Stored data entries
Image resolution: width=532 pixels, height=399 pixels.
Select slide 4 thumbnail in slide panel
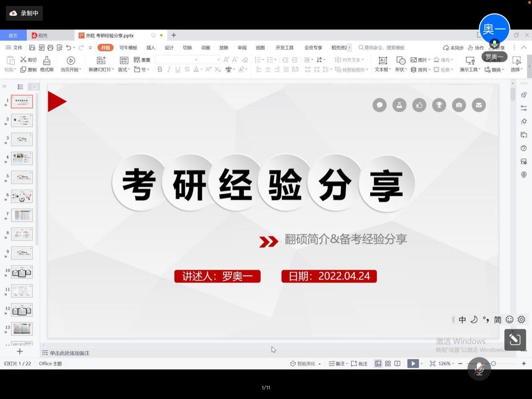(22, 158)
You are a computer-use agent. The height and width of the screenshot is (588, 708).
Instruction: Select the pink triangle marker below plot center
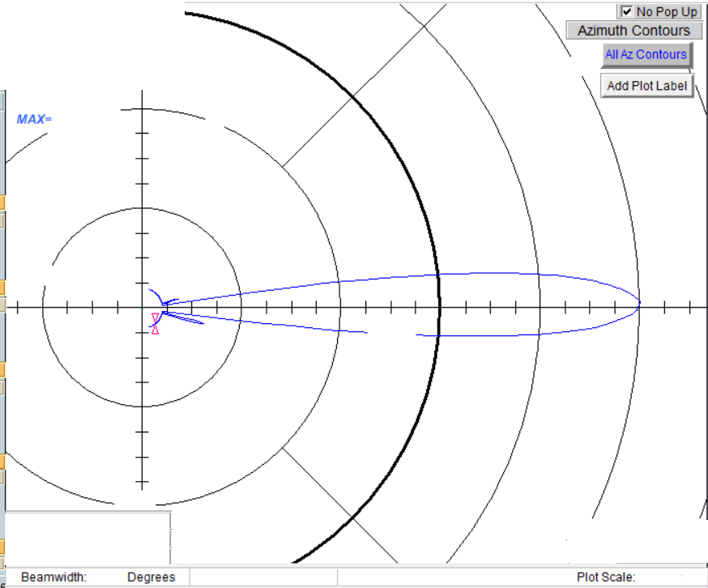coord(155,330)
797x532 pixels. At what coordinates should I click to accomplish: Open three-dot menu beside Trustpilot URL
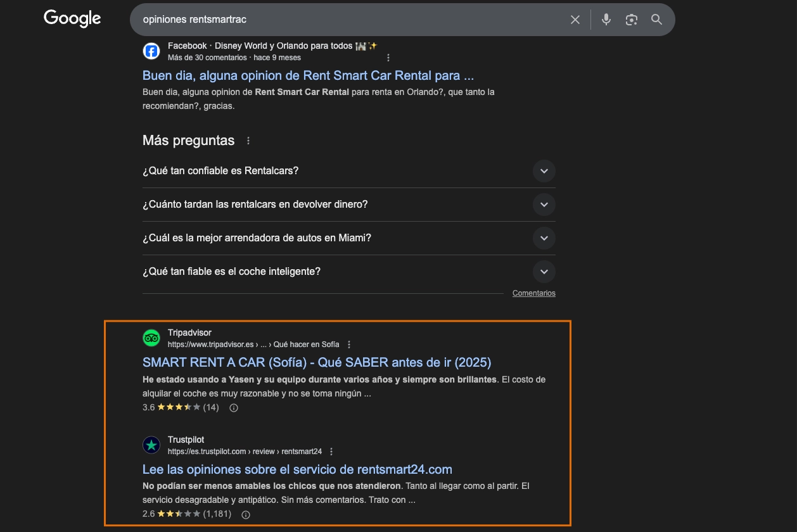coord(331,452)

Exercise: Please give back every line above exactly as it stands, without pictures.

Task output:
Image resolution: width=532 pixels, height=399 pixels.
Select slide 4 thumbnail in slide panel
(22, 158)
You are a computer-use agent. The height and width of the screenshot is (588, 708).
Instruction: Select the pink triangle marker below plot center
coord(155,330)
797x532 pixels. At what coordinates should I click to accomplish: Open three-dot menu beside Trustpilot URL
coord(331,452)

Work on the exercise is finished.